In order to be an informed citizen, employee and consumer, an adult needs to be able to reason statistically.
The amount of statistical information available to help people make decisions in business, politics, research and everyday life is vast. For example, consumer surveys guide the development and marketing of products, experiments evaluate the safety and efficacy of new medical treatments, and statistics sway public opinion on issues and represent (or misrepresent) the quality and effectiveness of commercial products.
Current thinking in statistics education emphasises the need for learners to undertake statistical investigations in order to understand statistics and use them wisely.
There are two main types of investigation. In the first type, learners pose questions, gather data and use the data to answer the questions. In the second type of investigation, learners look for patterns and trends in existing data sets and generate questions to be answered.
It is the second type of investigative approach that is addressed in these learning progressions. The decision to focus on existing data sets reflects the
fact that most adults are seldom engaged in data collection, but often need to consider data that has already been collected and presented.
Three of the four progressions in the Reason Statistically strand focus on different aspects of the investigative cycle: the Preparing Data for Analysis progression focuses on sorting and organising a given data set ready for analysis.
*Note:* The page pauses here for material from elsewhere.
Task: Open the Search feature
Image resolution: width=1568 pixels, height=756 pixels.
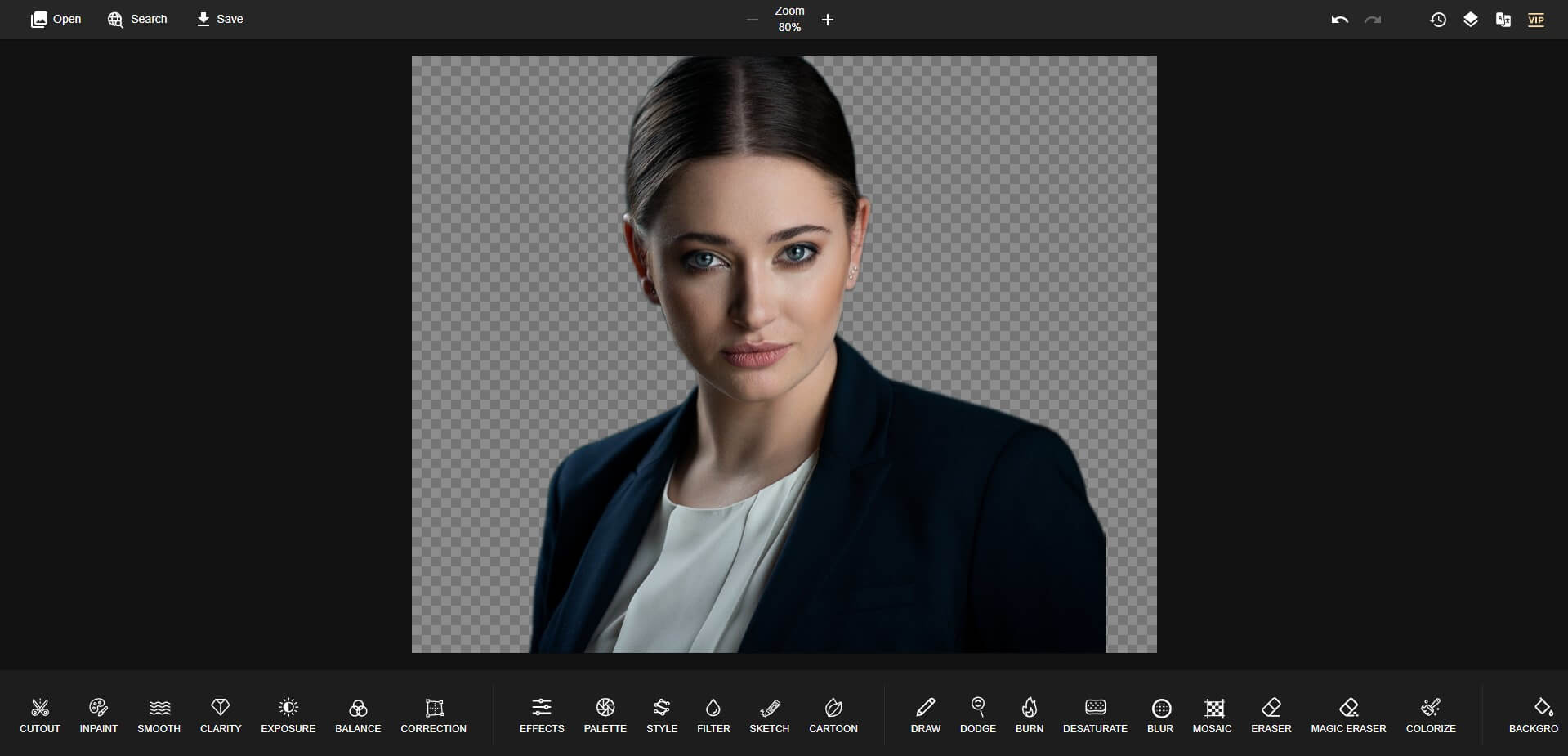Action: coord(136,19)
The Analysing Data for Interpretation progression uses statistical measures to describe the data set.
Finally, the Interpreting Data to Predict and Conclude progression supports the learner to make evidence-based statements about the data.
Probability learning progression
Probability impacts on people’s everyday decision making in such varied contexts as buying a lotto ticket, purchasing a car, taking medicine, or taking an umbrella to work (What are the chances of winning, surviving a crash in that particular model, experiencing one of the listed side effects, the forecasted rain eventuating?). Probability is often counter-intuitive in the way it operates, so it is important that people not assume that their initial assessment of a probability situation takes all the relevant factors into account and relates them correctly.
Because the impact of probability is so pervasive, it has given rise to a broad range of terminology, both informal and formal. Chance and likelihood are often used as synonyms for probability; probability may be expressed in terms of odds (particularly in gambling contexts), percentages and proportions.
The key ideas of probability that are developed in the learning progression are: Independent and dependent events: Where events are independent, the outcomes of past trials do not impact in any way on the outcomes of future trials. The probability of any event will be located somewhere on the impossible–certain continuum and can be expressed as a number between 0 and 1, a percentage between 0 and 100, or as odds (for example, 4:5, which is the same as 4/9).
The relative frequency with which a particular outcome occurs can be used as an estimate of its probability (known as experimental probability). The greater the number of trials or observations, the more accurate the estimate will be.
- In some situations, the precise probability of an event can be determined mathematically (known as theoretical probability).